● What needs to be done: Show each line in the listing below that contains the word "GitHub".

● Source material:
---------------

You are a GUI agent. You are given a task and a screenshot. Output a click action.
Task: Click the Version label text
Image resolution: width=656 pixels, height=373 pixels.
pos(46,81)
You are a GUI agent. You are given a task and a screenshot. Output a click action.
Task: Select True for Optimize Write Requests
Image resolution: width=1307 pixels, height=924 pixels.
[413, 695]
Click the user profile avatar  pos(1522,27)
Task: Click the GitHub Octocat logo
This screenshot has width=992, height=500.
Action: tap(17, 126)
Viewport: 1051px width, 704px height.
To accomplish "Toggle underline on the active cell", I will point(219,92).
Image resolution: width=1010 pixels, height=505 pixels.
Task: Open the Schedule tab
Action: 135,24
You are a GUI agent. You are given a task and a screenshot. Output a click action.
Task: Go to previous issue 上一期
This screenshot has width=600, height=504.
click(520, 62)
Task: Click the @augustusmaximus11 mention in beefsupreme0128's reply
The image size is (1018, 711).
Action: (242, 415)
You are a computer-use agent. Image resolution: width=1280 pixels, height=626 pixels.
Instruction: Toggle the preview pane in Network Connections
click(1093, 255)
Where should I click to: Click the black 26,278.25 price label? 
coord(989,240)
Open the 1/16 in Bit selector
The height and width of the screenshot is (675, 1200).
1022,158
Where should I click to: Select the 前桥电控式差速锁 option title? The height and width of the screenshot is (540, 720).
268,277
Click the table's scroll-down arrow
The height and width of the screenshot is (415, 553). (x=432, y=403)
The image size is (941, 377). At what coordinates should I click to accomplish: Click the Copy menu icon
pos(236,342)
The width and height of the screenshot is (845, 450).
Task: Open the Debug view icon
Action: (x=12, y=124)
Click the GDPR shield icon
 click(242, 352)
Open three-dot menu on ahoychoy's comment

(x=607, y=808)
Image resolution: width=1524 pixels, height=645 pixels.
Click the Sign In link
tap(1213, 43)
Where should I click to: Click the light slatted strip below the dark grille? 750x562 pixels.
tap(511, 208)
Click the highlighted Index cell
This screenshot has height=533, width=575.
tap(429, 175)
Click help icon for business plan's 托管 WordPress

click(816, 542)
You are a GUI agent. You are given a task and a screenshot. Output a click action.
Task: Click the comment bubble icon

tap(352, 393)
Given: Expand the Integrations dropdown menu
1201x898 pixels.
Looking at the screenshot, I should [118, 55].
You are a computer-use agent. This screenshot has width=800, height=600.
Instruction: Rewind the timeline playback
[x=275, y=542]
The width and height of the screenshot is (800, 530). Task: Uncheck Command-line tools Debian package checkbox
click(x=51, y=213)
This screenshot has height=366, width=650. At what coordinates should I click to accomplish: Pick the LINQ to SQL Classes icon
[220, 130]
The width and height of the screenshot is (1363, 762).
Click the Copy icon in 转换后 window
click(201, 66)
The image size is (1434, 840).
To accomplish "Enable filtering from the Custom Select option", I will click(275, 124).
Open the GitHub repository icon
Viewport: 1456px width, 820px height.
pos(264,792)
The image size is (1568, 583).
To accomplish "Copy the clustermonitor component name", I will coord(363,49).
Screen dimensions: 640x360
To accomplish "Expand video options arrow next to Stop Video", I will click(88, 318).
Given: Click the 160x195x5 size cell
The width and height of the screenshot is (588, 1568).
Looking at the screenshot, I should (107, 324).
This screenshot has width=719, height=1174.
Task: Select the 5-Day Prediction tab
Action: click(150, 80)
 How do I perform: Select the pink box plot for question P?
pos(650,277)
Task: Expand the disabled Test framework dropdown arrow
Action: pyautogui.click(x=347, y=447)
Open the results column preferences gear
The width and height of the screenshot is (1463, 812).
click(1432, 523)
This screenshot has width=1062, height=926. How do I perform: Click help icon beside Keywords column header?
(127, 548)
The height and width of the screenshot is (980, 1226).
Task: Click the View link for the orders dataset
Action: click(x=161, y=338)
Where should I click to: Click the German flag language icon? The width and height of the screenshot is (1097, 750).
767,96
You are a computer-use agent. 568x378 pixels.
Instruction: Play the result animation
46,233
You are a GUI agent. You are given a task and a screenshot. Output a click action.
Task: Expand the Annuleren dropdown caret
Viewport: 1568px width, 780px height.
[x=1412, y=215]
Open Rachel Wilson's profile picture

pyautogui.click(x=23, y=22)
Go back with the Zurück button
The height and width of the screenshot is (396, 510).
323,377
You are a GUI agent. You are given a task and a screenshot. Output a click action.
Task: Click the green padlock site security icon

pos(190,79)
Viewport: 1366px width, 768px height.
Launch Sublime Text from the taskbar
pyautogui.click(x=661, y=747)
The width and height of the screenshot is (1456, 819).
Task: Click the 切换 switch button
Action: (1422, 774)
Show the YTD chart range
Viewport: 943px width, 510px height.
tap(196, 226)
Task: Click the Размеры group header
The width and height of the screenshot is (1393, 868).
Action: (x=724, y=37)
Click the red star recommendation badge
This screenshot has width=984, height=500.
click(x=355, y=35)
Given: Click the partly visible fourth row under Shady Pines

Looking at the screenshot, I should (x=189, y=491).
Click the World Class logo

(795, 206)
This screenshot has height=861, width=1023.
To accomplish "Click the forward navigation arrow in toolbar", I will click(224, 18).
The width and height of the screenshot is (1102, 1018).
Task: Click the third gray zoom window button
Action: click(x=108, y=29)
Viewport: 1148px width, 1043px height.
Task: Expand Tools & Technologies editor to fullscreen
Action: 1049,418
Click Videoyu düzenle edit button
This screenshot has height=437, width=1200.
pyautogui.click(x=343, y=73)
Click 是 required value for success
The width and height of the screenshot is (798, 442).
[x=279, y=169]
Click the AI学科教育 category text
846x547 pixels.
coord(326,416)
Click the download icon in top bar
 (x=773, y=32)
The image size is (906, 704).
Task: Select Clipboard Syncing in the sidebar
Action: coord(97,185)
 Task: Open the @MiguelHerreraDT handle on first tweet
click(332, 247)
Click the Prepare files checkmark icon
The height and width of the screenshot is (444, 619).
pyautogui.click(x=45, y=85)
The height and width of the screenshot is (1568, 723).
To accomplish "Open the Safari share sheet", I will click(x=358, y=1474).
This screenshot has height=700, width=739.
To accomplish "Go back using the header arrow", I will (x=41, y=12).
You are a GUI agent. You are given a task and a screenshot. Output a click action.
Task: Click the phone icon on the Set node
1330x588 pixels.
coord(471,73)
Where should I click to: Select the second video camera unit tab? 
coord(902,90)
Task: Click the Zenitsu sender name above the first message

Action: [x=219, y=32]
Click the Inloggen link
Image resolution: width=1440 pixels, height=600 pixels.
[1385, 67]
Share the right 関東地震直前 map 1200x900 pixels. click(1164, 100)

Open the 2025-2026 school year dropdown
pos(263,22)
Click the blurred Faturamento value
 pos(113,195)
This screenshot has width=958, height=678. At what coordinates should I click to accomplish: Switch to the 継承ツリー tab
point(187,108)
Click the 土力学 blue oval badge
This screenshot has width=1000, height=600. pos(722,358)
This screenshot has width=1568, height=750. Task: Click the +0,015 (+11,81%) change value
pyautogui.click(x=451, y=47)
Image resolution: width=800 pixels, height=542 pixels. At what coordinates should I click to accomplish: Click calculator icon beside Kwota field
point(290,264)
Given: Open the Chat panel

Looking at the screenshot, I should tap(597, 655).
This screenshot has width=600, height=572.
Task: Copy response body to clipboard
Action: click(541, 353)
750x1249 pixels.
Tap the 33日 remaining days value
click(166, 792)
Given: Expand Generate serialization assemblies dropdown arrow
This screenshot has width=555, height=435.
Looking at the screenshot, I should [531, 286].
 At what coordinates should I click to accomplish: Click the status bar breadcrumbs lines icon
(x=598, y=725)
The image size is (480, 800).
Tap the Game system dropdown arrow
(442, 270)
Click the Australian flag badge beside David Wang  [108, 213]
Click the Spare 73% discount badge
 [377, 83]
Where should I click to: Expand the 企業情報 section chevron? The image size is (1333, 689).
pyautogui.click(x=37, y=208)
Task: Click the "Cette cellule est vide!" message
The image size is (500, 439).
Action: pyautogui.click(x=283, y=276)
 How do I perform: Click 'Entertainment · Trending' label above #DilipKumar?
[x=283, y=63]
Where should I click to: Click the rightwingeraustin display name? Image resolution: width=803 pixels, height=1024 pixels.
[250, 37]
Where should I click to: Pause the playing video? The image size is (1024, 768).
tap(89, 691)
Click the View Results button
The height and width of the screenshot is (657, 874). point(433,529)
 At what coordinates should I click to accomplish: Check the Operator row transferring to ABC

---------------

● Task solution:
Task: Click the GitHub Octocat logo
Open the GitHub repository icon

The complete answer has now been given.